In December 2019, former German Chancellor Angela Merkel visited Auschwitz, the grim symbol of Nazi atrocities, to honor the victims and to confront Germany’s darkest chapter in history. Merkel’s act was a reminder that true greatness lies not in denial, but in owning past mistakes and committing to genuine repentance and justice. Germany and Japan, despite the enormity of their wartime crimes, have taken steps—imperfect but significant—towards acknowledging their guilt and attempting atonement.
In stark contrast, Indonesia, the world’s third largest democracy by population, continues to wallow in historical amnesia and denial, defying not only humanitarian principles but basic moral accountability.
East Timor: Indonesia’s unacknowledged crime against humanity
Just recently, President Joko Widodo (Jokowi) met with Timor Leste’s Prime Minister Xanana Gusmao to discuss improving bilateral ties. This gesture might seem positive on the surface, but it obscures a dark truth: Indonesia’s 24-year brutal military occupation of Timor Leste (1975–1999) remains unapologized for and officially unacknowledged.
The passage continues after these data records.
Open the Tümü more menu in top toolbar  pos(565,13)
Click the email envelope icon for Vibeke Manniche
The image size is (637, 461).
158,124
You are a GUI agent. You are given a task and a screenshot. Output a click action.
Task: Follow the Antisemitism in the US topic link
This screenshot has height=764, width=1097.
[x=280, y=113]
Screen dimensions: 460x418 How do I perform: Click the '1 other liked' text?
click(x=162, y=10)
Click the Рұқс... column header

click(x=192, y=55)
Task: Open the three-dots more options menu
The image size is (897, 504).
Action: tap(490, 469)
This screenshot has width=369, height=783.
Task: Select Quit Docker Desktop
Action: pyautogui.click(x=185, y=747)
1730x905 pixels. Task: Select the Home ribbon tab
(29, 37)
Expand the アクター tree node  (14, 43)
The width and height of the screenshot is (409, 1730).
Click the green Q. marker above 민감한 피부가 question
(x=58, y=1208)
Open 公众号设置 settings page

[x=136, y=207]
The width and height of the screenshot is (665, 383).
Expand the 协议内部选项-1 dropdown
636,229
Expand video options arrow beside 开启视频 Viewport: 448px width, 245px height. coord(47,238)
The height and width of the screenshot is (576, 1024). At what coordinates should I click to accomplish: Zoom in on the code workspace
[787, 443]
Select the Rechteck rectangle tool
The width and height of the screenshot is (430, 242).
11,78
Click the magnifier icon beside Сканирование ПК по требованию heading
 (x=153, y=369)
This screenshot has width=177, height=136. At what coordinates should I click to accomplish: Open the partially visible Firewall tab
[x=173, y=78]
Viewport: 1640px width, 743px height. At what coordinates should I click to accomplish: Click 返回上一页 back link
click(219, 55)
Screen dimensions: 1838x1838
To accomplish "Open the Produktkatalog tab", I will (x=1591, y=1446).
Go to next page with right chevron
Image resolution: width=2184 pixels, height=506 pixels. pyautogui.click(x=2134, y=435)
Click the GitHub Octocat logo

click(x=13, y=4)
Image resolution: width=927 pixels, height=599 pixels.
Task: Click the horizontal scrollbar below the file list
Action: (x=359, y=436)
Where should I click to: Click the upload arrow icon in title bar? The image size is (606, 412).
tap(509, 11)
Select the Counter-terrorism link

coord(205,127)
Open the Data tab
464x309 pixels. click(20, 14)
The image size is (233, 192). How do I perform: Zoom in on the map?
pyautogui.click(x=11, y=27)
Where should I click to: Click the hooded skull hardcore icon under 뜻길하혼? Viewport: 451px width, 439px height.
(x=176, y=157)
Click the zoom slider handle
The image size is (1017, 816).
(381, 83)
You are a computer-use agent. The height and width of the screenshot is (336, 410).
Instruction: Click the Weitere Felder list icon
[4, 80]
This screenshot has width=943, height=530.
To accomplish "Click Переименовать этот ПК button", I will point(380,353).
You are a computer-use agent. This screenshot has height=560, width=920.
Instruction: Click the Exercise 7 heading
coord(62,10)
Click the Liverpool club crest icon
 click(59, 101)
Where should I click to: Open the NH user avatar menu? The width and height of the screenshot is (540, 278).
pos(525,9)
Human rights defenders like Veronica Koman rightly demand an official apology and reparations, highlighting that the United Nations estimates that up to 200,000 Timorese were massacred during the occupation. Yet the Indonesian government persists in silence, actively suppressing education about this atrocity. The Indonesian school curriculum continues to whitewash or ignore this history entirely, ensuring that a new generation grows up ignorant of their nation’s role as an oppressor rather than a liberator.
This deliberate erasure amounts to a collective national amnesia—a dangerous and morally bankrupt refusal to confront the past that perpetuates injustice and fuels ongoing cycles of oppression.
War criminals in power: Indonesia’s dangerous political trajectory
Unlike Cambodia, which established tribunals to bring Khmer Rouge perpetrators to justice, Timor Leste has seen no such reckoning for Indonesian war criminals. The few who faced trial were low-ranking officers, while high-ranking generals—suspected of orchestrating mass atrocities—have never been held accountable.
Even more alarming is that some of these generals serve in Jokowi’s cabinet. Among them, Prabowo Subianto, the former general with a notorious human rights record, now holds the position of defense minister and is campaigning to become Indonesia’s next president. His running mate is Gibran Rakabuming, Jokowi’s own son—a political dynasty that threatens to cement authoritarianism cloaked in nepotism.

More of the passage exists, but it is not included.